> [Given problem 1]:
Show every line of the listing below that contains the string "icon", copied unchanged.

> [Document excerpt]:
<<<<

Flexibility in the deps #165

mjschock · 2021-07-07T17:04:49Z

This assumes the external library authors are using semver.

There's still #121 to address but this unblocks those of us that want to use a newer version of pyspark.

ConeyLiu · 2021-07-08T03:14:25Z

.github/workflows/raydp.yml

@@ -19,9 +19,9 @@ name: RayDP CI

 on:
  push:
-    branches: [ master ]
+    branches: [ main, master ]


It seems we don't have the main branch.

right, i added it b/c main is now the default branch rather than master. that way the workflow runs: https://github.com/mjschock/raydp/actions/runs/1007895832

ConeyLiu · 2021-07-08T03:15:30Z

python/setup.py

+        "psutil < 6.0.0",
+        "pyarrow >= 0.10, < 5.0.0",
+        "ray >= 1.4.0, < 2.0.0",
+        "pyspark >= 3.0.0, < 4.0.0",


Hi @kira-lin, does the raydp support spark 3.1.0?

>>>>

> [Information provided]:
<<<<

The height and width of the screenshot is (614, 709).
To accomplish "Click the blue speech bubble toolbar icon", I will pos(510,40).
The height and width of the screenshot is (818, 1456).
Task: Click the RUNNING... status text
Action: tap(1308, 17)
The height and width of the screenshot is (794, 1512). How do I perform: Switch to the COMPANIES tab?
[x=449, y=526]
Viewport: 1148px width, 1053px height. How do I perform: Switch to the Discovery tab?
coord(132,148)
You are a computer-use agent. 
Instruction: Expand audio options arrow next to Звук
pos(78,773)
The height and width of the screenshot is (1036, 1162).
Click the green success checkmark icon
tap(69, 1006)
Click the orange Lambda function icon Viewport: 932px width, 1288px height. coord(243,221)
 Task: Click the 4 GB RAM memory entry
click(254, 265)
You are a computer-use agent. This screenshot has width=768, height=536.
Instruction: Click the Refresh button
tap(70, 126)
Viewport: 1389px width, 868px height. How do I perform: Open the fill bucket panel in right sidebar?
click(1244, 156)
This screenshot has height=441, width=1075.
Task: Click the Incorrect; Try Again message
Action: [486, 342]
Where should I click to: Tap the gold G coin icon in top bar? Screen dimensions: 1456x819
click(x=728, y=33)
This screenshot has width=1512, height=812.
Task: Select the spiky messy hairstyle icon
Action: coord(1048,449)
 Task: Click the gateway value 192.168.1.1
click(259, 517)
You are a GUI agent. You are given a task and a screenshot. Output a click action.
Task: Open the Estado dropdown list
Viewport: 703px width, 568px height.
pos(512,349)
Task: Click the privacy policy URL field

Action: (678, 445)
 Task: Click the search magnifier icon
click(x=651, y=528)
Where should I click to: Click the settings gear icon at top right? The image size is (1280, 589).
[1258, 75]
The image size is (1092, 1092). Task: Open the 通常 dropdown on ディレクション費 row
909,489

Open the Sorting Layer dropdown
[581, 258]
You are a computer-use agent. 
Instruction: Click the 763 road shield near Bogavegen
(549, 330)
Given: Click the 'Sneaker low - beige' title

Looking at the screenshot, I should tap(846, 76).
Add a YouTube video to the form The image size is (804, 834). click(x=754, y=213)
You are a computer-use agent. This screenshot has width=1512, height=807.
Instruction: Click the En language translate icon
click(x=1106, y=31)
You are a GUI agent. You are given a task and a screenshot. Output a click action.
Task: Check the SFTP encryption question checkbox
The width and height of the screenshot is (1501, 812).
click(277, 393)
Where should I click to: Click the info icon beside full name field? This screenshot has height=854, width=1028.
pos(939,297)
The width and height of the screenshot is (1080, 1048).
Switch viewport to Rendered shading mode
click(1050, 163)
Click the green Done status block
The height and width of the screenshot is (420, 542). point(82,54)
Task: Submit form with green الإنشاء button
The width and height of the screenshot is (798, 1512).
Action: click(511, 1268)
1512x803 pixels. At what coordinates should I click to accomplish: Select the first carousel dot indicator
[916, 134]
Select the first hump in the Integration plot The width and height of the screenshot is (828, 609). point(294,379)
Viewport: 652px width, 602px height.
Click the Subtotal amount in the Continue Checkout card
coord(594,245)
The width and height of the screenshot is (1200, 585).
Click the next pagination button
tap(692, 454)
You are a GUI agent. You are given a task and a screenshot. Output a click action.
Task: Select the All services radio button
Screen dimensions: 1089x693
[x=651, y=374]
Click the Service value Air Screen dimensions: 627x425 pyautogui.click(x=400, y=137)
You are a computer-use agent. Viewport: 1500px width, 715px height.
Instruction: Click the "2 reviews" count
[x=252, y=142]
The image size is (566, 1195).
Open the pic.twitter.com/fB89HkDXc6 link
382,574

>>>>

> [Given problem 2]:
In the pull request thread above, what version range for pyspark does the setup.py change specify?

> [Full output 1]:
To accomplish "Click the blue speech bubble toolbar icon", I will pos(510,40).
Click the green success checkmark icon
Click the orange Lambda function icon Viewport: 932px width, 1288px height. coord(243,221)
Where should I click to: Tap the gold G coin icon in top bar? Screen dimensions: 1456x819
Task: Select the spiky messy hairstyle icon
 Task: Click the search magnifier icon
Where should I click to: Click the settings gear icon at top right? The image size is (1280, 589).
Instruction: Click the En language translate icon
Where should I click to: Click the info icon beside full name field? This screenshot has height=854, width=1028.

> [Full output 2]:
It specifies pyspark >= 3.0.0 and < 4.0.0.